### THE PROBLEM
Output the data in full and exactly as presented.

### Stored data

>>>>>

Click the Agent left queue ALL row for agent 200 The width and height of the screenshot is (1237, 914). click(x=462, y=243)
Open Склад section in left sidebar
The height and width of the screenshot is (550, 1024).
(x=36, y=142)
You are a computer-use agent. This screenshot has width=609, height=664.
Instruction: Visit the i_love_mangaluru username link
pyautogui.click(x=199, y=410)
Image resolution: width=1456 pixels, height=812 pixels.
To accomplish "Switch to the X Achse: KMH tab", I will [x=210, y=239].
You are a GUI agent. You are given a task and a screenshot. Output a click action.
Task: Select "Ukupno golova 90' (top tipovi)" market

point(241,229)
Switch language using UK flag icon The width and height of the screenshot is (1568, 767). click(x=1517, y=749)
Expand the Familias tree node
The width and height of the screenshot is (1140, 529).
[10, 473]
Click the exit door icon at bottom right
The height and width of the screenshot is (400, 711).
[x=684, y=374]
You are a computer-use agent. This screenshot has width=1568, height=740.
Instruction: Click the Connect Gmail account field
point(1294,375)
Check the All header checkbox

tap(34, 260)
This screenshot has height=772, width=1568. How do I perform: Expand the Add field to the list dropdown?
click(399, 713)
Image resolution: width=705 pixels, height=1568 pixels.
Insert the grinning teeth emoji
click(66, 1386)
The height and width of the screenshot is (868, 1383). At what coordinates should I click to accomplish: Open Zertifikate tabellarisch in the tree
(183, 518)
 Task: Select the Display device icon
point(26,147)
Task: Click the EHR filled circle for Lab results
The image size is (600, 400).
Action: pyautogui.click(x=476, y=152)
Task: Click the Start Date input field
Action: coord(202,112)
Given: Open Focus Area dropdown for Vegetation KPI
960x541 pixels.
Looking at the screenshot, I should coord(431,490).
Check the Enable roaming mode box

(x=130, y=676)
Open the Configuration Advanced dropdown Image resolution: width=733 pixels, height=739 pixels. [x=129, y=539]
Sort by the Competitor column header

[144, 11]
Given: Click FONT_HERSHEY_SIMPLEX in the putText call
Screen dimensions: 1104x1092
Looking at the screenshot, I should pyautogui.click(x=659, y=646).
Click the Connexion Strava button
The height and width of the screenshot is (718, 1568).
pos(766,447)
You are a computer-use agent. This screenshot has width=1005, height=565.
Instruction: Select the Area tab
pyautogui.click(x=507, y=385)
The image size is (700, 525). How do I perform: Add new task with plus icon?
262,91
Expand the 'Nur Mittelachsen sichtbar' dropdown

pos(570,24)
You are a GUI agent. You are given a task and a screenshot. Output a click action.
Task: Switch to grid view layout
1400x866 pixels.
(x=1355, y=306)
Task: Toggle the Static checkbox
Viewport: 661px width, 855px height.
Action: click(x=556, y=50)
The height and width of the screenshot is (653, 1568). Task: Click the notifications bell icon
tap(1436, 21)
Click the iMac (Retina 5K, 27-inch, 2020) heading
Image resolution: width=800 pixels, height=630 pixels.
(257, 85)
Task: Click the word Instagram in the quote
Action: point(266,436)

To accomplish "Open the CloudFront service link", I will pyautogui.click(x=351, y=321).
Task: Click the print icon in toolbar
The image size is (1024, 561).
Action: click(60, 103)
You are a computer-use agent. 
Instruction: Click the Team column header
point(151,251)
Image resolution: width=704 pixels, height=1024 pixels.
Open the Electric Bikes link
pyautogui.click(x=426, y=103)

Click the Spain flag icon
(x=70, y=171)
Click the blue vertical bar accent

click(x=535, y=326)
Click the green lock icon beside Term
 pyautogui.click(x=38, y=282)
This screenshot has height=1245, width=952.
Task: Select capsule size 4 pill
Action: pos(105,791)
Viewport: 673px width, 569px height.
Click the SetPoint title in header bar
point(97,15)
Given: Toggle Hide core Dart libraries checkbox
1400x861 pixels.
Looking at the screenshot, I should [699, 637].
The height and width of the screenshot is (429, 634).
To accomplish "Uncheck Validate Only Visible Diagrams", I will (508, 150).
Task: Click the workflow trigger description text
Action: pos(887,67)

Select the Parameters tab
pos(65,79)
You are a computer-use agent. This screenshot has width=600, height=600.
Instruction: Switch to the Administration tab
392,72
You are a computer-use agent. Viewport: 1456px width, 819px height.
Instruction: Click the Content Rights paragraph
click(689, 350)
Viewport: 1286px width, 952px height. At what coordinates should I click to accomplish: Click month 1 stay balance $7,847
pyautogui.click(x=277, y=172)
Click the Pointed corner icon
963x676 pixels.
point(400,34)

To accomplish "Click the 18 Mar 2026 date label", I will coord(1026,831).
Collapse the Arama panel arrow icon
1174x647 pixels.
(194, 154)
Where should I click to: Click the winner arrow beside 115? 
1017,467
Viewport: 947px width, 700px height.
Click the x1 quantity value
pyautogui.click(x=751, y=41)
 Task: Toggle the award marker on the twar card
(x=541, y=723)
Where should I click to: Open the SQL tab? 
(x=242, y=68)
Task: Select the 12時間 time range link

<<<<<

### WRITTEN SOLUTION
Click the Agent left queue ALL row for agent 200 The width and height of the screenshot is (1237, 914). click(x=462, y=243)
Open Склад section in left sidebar
The height and width of the screenshot is (550, 1024).
(x=36, y=142)
You are a computer-use agent. This screenshot has width=609, height=664.
Instruction: Visit the i_love_mangaluru username link
pyautogui.click(x=199, y=410)
Image resolution: width=1456 pixels, height=812 pixels.
To accomplish "Switch to the X Achse: KMH tab", I will [x=210, y=239].
You are a GUI agent. You are given a task and a screenshot. Output a click action.
Task: Select "Ukupno golova 90' (top tipovi)" market

point(241,229)
Switch language using UK flag icon The width and height of the screenshot is (1568, 767). click(x=1517, y=749)
Expand the Familias tree node
The width and height of the screenshot is (1140, 529).
[10, 473]
Click the exit door icon at bottom right
The height and width of the screenshot is (400, 711).
[x=684, y=374]
You are a computer-use agent. This screenshot has width=1568, height=740.
Instruction: Click the Connect Gmail account field
point(1294,375)
Check the All header checkbox

tap(34, 260)
This screenshot has height=772, width=1568. How do I perform: Expand the Add field to the list dropdown?
click(399, 713)
Image resolution: width=705 pixels, height=1568 pixels.
Insert the grinning teeth emoji
click(66, 1386)
The height and width of the screenshot is (868, 1383). At what coordinates should I click to accomplish: Open Zertifikate tabellarisch in the tree
(183, 518)
 Task: Select the Display device icon
point(26,147)
Task: Click the EHR filled circle for Lab results
The image size is (600, 400).
Action: pyautogui.click(x=476, y=152)
Task: Click the Start Date input field
Action: coord(202,112)
Given: Open Focus Area dropdown for Vegetation KPI
960x541 pixels.
Looking at the screenshot, I should coord(431,490).
Check the Enable roaming mode box

(x=130, y=676)
Open the Configuration Advanced dropdown Image resolution: width=733 pixels, height=739 pixels. [x=129, y=539]
Sort by the Competitor column header

[144, 11]
Given: Click FONT_HERSHEY_SIMPLEX in the putText call
Screen dimensions: 1104x1092
Looking at the screenshot, I should pyautogui.click(x=659, y=646).
Click the Connexion Strava button
The height and width of the screenshot is (718, 1568).
pos(766,447)
You are a computer-use agent. This screenshot has width=1005, height=565.
Instruction: Select the Area tab
pyautogui.click(x=507, y=385)
The image size is (700, 525). How do I perform: Add new task with plus icon?
262,91
Expand the 'Nur Mittelachsen sichtbar' dropdown

pos(570,24)
You are a GUI agent. You are given a task and a screenshot. Output a click action.
Task: Switch to grid view layout
1400x866 pixels.
(x=1355, y=306)
Task: Toggle the Static checkbox
Viewport: 661px width, 855px height.
Action: click(x=556, y=50)
The height and width of the screenshot is (653, 1568). Task: Click the notifications bell icon
tap(1436, 21)
Click the iMac (Retina 5K, 27-inch, 2020) heading
Image resolution: width=800 pixels, height=630 pixels.
(257, 85)
Task: Click the word Instagram in the quote
Action: point(266,436)

To accomplish "Open the CloudFront service link", I will pyautogui.click(x=351, y=321).
Task: Click the print icon in toolbar
The image size is (1024, 561).
Action: click(60, 103)
You are a computer-use agent. 
Instruction: Click the Team column header
point(151,251)
Image resolution: width=704 pixels, height=1024 pixels.
Open the Electric Bikes link
pyautogui.click(x=426, y=103)

Click the Spain flag icon
(x=70, y=171)
Click the blue vertical bar accent

click(x=535, y=326)
Click the green lock icon beside Term
 pyautogui.click(x=38, y=282)
This screenshot has height=1245, width=952.
Task: Select capsule size 4 pill
Action: pos(105,791)
Viewport: 673px width, 569px height.
Click the SetPoint title in header bar
point(97,15)
Given: Toggle Hide core Dart libraries checkbox
1400x861 pixels.
Looking at the screenshot, I should [699, 637].
The height and width of the screenshot is (429, 634).
To accomplish "Uncheck Validate Only Visible Diagrams", I will (508, 150).
Task: Click the workflow trigger description text
Action: pos(887,67)

Select the Parameters tab
pos(65,79)
You are a computer-use agent. This screenshot has width=600, height=600.
Instruction: Switch to the Administration tab
392,72
You are a computer-use agent. Viewport: 1456px width, 819px height.
Instruction: Click the Content Rights paragraph
click(689, 350)
Viewport: 1286px width, 952px height. At what coordinates should I click to accomplish: Click month 1 stay balance $7,847
pyautogui.click(x=277, y=172)
Click the Pointed corner icon
963x676 pixels.
point(400,34)

To accomplish "Click the 18 Mar 2026 date label", I will coord(1026,831).
Collapse the Arama panel arrow icon
1174x647 pixels.
(194, 154)
Where should I click to: Click the winner arrow beside 115? 
1017,467
Viewport: 947px width, 700px height.
Click the x1 quantity value
pyautogui.click(x=751, y=41)
 Task: Toggle the award marker on the twar card
(x=541, y=723)
Where should I click to: Open the SQL tab? 
(x=242, y=68)
Task: Select the 12時間 time range link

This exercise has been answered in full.